== TASK TO CARRY OUT ==
Find every line below with the word "number" in it, and copy each one.

== DATA SECTION ==
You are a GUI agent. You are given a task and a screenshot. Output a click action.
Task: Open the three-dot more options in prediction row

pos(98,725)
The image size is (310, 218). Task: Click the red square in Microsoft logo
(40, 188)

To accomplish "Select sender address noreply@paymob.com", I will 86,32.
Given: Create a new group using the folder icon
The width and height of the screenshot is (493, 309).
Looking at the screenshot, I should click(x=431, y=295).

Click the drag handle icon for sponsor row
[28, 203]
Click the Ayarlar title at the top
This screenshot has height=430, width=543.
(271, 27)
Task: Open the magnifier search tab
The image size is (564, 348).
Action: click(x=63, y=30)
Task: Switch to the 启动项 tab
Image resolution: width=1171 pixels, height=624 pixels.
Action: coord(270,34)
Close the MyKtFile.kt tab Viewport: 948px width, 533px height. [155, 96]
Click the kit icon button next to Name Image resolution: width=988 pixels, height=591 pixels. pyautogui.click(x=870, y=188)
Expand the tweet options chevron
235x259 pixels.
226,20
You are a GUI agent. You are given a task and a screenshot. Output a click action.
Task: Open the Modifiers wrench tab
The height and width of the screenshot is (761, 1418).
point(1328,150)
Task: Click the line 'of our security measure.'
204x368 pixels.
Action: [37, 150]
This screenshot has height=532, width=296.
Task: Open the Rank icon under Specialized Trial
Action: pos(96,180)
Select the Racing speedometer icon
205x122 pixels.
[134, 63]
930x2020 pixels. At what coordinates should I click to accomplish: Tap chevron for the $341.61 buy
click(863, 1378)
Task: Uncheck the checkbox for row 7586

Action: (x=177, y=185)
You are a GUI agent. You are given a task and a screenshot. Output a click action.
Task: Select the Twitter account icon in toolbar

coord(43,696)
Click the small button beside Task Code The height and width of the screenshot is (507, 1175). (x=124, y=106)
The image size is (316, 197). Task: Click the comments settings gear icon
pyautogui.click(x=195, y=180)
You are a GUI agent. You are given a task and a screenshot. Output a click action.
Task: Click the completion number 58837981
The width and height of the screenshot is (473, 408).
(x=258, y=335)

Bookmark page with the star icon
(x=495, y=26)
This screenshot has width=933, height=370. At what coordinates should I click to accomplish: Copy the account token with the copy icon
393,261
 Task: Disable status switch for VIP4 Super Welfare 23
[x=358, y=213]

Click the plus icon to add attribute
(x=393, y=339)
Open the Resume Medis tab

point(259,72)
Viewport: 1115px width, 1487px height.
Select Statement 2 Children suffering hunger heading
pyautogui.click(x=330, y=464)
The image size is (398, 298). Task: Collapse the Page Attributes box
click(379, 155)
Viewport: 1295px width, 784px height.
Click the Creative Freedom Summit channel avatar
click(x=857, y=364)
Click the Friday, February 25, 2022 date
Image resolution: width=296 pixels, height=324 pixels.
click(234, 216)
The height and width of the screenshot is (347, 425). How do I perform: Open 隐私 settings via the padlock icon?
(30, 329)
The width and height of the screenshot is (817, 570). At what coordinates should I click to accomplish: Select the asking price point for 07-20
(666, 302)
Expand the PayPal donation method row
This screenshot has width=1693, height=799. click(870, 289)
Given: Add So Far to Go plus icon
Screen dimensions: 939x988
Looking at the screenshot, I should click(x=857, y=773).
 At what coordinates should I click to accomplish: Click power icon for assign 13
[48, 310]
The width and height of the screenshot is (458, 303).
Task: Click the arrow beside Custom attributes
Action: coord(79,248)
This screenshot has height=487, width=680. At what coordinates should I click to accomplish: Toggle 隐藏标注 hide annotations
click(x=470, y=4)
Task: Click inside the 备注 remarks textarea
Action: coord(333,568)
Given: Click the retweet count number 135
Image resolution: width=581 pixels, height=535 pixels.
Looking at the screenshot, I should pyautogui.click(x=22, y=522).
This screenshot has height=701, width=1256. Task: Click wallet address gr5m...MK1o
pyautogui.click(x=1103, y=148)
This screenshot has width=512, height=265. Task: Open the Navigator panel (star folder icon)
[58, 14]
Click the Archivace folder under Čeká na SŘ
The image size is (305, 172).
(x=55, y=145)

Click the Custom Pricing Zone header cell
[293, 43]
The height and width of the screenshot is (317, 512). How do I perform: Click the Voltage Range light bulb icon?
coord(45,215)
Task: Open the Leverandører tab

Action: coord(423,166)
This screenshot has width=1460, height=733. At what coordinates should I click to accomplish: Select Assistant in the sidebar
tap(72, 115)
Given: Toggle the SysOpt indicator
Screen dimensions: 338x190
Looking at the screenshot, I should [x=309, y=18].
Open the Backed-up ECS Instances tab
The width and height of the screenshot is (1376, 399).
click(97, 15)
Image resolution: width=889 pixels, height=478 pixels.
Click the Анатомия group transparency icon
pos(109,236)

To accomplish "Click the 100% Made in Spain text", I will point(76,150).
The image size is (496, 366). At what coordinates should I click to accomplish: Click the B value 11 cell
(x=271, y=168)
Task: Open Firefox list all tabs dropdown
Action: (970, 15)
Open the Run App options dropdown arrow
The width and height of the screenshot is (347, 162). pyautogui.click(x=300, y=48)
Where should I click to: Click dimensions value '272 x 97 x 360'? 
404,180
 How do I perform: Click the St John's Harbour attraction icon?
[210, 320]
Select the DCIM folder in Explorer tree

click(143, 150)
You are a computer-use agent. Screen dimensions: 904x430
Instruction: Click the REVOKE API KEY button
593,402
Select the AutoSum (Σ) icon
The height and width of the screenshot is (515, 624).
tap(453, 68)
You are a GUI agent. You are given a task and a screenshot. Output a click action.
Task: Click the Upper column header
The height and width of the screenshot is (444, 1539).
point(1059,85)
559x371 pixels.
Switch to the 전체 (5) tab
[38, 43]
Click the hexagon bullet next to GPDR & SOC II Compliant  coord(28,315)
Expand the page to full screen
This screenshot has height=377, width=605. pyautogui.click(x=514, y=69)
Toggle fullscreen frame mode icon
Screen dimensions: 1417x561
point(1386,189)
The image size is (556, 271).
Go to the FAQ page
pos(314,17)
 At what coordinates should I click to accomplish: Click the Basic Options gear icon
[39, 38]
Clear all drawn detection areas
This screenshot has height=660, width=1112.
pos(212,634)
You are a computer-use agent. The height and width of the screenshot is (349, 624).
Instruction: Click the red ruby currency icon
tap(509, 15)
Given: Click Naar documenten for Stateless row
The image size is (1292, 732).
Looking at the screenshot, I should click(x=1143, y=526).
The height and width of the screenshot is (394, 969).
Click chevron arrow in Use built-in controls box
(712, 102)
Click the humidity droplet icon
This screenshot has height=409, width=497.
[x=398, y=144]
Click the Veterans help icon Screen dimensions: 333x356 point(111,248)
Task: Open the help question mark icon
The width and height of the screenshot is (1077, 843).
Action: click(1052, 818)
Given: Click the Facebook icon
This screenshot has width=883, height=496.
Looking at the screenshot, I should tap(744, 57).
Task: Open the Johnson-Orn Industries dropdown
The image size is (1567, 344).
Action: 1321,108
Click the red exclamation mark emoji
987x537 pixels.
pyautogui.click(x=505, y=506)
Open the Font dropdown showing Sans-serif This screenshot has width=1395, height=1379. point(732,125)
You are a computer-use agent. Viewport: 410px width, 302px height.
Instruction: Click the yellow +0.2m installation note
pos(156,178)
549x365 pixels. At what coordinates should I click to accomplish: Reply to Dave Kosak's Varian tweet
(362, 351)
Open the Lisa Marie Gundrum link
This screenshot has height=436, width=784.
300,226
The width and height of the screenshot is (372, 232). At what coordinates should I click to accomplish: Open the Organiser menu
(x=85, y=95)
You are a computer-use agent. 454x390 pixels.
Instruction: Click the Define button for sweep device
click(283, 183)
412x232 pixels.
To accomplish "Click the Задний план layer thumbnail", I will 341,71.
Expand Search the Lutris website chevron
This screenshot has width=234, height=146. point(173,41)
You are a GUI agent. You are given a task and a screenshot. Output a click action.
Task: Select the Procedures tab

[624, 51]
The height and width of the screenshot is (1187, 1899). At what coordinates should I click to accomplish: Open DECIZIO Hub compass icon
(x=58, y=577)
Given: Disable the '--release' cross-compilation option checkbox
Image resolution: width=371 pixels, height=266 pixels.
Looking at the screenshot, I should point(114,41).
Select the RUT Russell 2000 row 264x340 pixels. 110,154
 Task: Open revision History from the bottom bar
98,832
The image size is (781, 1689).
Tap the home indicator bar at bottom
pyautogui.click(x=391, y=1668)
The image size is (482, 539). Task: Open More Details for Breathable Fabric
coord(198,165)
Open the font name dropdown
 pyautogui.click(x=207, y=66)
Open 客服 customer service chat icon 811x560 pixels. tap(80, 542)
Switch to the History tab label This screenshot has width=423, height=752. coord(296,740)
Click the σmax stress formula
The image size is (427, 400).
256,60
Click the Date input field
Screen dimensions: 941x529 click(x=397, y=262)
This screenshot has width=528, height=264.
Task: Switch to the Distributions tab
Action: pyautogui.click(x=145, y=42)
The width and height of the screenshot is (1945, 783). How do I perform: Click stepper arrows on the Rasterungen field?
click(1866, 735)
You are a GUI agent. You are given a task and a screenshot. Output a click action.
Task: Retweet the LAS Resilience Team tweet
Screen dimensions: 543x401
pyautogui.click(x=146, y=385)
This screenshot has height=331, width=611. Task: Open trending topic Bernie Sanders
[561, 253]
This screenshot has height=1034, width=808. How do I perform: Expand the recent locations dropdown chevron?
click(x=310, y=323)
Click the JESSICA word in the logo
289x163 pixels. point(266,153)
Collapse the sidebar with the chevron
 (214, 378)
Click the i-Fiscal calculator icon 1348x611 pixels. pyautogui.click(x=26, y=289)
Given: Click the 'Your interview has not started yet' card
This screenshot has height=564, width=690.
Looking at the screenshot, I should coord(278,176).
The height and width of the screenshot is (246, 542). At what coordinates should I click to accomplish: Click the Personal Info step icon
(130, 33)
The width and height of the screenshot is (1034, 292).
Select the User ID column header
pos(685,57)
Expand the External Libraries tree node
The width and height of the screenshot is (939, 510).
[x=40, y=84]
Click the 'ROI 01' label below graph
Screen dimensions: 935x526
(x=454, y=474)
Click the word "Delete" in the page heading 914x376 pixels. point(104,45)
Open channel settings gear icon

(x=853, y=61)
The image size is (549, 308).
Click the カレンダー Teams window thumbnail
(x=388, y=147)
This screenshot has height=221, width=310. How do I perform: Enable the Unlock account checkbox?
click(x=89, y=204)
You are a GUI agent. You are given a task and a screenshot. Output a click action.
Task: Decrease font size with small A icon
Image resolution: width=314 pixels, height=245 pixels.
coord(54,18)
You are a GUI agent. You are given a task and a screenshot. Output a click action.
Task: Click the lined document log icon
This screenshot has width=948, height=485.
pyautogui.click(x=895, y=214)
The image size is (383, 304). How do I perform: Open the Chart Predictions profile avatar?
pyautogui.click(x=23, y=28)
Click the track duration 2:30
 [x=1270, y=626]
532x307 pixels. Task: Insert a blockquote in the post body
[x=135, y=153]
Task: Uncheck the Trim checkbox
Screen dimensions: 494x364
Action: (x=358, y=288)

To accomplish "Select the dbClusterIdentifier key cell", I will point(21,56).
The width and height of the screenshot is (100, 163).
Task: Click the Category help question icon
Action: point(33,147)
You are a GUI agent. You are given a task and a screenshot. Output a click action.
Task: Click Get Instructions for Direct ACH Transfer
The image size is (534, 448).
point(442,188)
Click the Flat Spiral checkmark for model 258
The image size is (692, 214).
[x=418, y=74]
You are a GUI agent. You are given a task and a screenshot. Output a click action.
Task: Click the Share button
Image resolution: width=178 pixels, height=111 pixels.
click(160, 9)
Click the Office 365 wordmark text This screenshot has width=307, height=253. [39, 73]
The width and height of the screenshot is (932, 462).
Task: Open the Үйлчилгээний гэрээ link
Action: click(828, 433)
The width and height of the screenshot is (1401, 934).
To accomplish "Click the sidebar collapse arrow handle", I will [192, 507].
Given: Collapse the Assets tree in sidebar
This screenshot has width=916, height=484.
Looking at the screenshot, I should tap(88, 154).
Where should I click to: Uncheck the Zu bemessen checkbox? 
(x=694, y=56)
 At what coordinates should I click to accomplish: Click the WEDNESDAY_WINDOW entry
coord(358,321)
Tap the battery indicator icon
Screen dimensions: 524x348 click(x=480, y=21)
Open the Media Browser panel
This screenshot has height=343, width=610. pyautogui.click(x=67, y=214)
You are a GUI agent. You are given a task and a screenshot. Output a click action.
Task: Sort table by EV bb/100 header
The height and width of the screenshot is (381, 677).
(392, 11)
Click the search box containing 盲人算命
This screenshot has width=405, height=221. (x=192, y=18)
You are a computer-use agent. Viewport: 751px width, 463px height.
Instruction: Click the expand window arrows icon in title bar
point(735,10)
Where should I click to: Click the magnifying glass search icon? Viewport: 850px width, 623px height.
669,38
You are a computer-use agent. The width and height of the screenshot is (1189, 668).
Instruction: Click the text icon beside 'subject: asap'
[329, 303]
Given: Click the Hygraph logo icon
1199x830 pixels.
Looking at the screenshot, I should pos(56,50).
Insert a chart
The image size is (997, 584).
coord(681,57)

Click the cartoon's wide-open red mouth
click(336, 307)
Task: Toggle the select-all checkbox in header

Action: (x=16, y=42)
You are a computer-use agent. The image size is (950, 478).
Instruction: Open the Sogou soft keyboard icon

== SOLVED EXERCISE ==
Task: Click the completion number 58837981
Given: Click the retweet count number 135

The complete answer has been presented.